§ **WHAT IS REQUIRED**
Every line below between the one holding "Given: Choose the" and the one holding "Task: Go to the Dispersión DOH tab", inclusive, should be copied exactly, and no other line.

(EXERCISE INPUT Opens)

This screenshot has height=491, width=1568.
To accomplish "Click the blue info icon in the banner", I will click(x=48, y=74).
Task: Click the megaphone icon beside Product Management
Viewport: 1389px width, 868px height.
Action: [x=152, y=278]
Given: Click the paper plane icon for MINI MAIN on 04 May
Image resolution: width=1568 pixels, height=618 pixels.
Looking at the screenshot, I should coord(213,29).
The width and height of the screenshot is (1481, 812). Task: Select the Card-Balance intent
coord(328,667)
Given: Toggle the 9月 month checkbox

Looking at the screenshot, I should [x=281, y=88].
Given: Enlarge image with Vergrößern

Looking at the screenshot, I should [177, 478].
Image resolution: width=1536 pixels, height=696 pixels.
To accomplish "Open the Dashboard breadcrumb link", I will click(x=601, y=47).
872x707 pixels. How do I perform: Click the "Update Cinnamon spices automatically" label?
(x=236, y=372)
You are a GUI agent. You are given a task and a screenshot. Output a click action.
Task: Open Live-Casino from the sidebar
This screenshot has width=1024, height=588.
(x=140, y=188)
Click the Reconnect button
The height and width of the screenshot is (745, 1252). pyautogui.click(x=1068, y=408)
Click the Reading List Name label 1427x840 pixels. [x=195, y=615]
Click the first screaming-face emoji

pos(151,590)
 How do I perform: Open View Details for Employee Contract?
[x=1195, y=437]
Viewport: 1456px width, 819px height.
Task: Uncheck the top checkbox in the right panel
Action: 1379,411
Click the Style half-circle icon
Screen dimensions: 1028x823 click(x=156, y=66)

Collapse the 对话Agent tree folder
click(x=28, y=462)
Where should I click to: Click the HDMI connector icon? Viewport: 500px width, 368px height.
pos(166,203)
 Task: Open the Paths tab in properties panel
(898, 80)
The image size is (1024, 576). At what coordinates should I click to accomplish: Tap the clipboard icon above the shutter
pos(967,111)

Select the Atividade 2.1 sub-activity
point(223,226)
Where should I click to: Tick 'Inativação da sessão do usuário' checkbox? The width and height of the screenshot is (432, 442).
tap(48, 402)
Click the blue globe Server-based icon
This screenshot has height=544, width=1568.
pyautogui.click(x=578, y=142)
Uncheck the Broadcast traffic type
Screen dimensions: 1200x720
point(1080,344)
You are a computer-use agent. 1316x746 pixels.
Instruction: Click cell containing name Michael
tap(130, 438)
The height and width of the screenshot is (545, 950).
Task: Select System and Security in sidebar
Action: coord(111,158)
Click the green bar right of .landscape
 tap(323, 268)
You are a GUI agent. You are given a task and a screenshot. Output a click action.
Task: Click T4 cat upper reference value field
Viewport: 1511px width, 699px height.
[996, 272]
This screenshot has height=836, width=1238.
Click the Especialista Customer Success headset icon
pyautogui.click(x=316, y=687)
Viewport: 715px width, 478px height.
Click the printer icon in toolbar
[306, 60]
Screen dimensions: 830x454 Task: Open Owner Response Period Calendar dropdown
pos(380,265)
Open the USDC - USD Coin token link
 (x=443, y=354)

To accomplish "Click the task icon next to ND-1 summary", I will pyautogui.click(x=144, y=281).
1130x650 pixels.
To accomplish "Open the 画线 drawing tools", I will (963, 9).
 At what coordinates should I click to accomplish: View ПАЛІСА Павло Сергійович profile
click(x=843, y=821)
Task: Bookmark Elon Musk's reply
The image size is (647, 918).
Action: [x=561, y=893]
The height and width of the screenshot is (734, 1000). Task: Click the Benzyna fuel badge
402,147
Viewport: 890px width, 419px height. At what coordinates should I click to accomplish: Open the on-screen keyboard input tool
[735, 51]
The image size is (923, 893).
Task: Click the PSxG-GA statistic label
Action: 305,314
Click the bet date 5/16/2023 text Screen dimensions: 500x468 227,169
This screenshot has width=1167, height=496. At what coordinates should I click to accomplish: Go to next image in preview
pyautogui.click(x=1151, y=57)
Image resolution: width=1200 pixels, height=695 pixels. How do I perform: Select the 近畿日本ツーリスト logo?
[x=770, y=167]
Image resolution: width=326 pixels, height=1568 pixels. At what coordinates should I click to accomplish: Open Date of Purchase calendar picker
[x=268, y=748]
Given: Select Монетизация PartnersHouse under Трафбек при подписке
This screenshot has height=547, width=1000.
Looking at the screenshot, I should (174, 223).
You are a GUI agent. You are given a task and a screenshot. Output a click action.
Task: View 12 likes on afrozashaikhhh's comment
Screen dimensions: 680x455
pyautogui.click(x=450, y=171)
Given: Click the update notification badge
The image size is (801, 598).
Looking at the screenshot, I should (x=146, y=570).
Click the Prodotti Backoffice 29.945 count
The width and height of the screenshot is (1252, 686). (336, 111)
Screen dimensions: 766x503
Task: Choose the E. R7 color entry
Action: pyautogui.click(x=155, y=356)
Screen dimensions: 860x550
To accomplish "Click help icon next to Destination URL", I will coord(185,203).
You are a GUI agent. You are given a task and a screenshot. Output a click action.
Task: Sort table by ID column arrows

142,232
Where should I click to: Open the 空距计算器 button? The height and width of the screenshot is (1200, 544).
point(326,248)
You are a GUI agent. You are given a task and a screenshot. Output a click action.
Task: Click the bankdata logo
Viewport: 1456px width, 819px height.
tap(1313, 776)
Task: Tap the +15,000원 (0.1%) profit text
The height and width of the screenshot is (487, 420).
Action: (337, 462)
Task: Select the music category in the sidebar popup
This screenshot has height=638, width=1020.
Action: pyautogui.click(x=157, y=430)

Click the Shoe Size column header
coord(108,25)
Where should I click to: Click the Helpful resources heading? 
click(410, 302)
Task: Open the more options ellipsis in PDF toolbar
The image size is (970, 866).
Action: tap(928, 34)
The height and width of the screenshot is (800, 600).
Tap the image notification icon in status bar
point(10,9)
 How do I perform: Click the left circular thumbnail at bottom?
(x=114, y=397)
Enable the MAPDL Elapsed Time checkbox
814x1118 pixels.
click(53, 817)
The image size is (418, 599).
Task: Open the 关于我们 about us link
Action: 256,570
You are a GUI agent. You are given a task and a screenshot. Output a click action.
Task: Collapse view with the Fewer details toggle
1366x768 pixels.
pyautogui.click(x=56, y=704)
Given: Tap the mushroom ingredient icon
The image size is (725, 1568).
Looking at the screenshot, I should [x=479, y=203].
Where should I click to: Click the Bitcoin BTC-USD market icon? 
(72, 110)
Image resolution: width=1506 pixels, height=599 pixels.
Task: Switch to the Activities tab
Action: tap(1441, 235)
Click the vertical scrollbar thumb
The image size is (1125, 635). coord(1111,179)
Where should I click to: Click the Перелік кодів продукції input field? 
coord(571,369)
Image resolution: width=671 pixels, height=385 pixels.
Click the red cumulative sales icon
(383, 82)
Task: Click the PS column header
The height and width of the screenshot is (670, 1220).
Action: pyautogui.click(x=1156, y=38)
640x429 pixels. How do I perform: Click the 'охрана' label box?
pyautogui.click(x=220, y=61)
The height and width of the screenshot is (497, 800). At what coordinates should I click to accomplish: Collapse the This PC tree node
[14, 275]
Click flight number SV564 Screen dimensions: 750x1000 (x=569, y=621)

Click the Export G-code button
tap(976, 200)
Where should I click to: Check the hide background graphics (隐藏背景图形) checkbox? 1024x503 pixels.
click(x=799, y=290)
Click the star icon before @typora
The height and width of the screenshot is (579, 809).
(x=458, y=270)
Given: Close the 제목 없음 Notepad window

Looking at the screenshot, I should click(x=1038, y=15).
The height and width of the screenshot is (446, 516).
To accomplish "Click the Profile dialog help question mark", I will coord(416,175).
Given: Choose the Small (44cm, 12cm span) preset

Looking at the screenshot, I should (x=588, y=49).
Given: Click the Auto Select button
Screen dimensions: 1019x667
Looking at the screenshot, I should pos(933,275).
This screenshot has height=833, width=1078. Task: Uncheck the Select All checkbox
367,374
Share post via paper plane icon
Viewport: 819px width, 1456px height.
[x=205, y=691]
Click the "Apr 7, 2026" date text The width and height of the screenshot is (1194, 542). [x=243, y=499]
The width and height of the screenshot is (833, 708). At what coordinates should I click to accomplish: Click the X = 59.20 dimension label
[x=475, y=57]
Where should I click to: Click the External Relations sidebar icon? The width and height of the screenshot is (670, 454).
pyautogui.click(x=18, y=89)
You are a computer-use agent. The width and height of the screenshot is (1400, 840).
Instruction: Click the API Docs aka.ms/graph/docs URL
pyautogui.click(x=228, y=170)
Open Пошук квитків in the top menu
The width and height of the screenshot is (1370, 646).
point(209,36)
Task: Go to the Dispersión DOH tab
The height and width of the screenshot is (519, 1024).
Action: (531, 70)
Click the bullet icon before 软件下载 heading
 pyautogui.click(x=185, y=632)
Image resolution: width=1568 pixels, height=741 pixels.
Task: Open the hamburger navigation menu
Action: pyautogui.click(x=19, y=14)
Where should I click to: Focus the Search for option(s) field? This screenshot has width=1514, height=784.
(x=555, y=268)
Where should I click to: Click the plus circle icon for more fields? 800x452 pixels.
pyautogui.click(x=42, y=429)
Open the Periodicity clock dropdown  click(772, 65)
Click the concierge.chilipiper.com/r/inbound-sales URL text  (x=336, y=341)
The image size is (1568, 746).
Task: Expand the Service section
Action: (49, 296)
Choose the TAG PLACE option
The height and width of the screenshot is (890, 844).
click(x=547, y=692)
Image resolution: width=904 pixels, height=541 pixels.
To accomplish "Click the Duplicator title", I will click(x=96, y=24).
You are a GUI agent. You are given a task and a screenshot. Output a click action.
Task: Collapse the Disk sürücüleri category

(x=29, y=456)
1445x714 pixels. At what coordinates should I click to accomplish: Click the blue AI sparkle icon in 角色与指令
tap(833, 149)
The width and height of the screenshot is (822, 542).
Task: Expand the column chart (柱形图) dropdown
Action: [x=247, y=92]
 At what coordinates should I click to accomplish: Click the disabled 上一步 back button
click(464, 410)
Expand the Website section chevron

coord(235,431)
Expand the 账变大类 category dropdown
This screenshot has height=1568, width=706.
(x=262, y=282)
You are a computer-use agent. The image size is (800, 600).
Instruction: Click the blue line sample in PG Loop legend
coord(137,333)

(EXERCISE INPUT Closes)

§ **YOUR SOLUTION**
Given: Choose the Small (44cm, 12cm span) preset

Looking at the screenshot, I should (x=588, y=49).
Given: Click the Auto Select button
Screen dimensions: 1019x667
Looking at the screenshot, I should pos(933,275).
This screenshot has height=833, width=1078. Task: Uncheck the Select All checkbox
367,374
Share post via paper plane icon
Viewport: 819px width, 1456px height.
[x=205, y=691]
Click the "Apr 7, 2026" date text The width and height of the screenshot is (1194, 542). [x=243, y=499]
The width and height of the screenshot is (833, 708). At what coordinates should I click to accomplish: Click the X = 59.20 dimension label
[x=475, y=57]
Where should I click to: Click the External Relations sidebar icon? The width and height of the screenshot is (670, 454).
pyautogui.click(x=18, y=89)
You are a computer-use agent. The width and height of the screenshot is (1400, 840).
Instruction: Click the API Docs aka.ms/graph/docs URL
pyautogui.click(x=228, y=170)
Open Пошук квитків in the top menu
The width and height of the screenshot is (1370, 646).
point(209,36)
Task: Go to the Dispersión DOH tab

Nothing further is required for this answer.